取り組む課題 → 職場で追い詰められていく綾奈さんについての文章を、最後の文の後から書き足してください。

辞めた方がいいと言ったが…
綾奈さんは入社3年後の2012年3月に企画開発部に配置転換になった。これまでとは仕事内容が異なることで業務を進めるのに時間がかかり、また仕事量も多かったことから、残業時間も以前より月20時間以上増え、1ヶ月あたり45時間を超えていた。
業務内容の変化に加えて、これまでのようないじめが続いており、綾奈さんは精神的に追い込まれていった。綾奈さんは入社後も実家で両親と同居していたが、母の佳子さんによれば「入社後2年ごろから外出を嫌がるようになり、食欲もなくなっていった」という。
日に日に追い詰められていく娘を目の当たりにして、母、佳子さんは「辞めたら」と何度かアドバイスしたという。しかし、綾奈さんは「悪いのはハラスメント加害者なのに、なぜ辞めなければいけないの」と話して働き続けた。佳子さんは心配していながらも、綾奈さんが病院に通っていたわけでもなかったので、それ以上はどうすることもできなかった。
実は佳子さんは仕事でうつ病になることについては、ある程度理解していた。それは佳子さんの父親(綾奈さんの祖父)が、仕事が原因でうつ病になり入院まですることになった経験があったからだ。その時の状況と比較すると、綾奈さんは、周囲とコミュニケーションはとれており職場にも出勤できていたため、うつ病ほどではないと考えていたという。

抜粋データ →
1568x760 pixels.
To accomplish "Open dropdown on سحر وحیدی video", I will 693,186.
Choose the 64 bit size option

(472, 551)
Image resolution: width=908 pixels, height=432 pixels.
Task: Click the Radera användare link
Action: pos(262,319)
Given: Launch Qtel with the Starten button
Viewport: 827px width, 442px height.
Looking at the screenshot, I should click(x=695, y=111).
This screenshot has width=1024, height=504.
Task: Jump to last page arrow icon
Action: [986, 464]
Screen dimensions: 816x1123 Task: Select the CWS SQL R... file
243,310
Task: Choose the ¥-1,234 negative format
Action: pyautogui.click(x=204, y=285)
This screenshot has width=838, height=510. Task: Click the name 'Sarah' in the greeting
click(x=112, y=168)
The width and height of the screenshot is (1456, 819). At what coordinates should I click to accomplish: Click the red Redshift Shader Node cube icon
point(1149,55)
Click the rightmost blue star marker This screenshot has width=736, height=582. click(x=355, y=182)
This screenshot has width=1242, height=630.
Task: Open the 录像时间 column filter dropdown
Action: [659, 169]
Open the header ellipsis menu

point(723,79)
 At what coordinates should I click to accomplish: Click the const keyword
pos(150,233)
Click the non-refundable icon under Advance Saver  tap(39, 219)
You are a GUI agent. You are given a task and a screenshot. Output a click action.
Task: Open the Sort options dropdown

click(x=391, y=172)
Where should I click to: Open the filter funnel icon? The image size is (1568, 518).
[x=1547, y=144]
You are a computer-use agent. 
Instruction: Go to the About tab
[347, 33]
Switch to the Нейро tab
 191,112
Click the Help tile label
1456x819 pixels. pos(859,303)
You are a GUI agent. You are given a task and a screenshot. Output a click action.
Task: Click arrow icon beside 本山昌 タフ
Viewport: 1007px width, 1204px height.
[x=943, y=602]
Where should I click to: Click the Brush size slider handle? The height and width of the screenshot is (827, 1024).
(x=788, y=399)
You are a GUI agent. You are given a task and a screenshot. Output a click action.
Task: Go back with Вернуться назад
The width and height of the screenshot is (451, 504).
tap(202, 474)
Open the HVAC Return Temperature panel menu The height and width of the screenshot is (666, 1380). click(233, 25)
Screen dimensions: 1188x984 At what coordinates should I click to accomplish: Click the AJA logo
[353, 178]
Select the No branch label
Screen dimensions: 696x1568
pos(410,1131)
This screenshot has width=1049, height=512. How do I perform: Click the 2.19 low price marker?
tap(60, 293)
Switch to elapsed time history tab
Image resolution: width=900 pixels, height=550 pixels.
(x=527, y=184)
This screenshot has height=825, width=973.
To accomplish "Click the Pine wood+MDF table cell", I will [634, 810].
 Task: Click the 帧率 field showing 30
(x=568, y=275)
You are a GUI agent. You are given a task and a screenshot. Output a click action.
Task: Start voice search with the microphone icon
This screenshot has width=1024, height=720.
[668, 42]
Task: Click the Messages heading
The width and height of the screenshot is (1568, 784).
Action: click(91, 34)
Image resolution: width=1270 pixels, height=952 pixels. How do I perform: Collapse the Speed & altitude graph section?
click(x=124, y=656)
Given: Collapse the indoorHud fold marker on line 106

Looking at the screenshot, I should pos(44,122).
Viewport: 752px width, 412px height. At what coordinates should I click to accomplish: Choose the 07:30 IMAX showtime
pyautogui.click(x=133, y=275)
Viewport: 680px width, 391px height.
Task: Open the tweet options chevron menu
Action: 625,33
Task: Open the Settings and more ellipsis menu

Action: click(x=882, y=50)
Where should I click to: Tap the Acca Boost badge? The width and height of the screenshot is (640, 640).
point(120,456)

課題の結果 →
「うちの子供は大丈夫」という親たち
このような対応は、いわば「普通」だと言える。そもそも精神疾患の専門家ではない家族が、たとえ同居して一緒に過ごす時間が長いとはいえ、単に気分が落ち込んでいるのか、それとも精神疾患なのかを見極めることは困難だ。また、会社を辞めるに際しても、家族が本人の意志に反して辞めさせることなどできない。
過労死などが起こると、「なぜ家族は辞めさせなかったのだろうか」と疑問に思う人は多いだろう。そもそも職場の問題を家族に転嫁すること自体がおかしいのだが、実は辞めてほしいと伝えているケースは少なくないのだ。
「私のパート先の同僚には娘について伝えていますが、ほとんどの方は、なぜ辞めさせなかったのとか、うちの子供は大丈夫と話します。しかし、これだけ日本の職場でハラスメントが蔓延している状況をみると、誰にでも娘と同じような状況になる可能性はあると思います」と佳子さんは話す。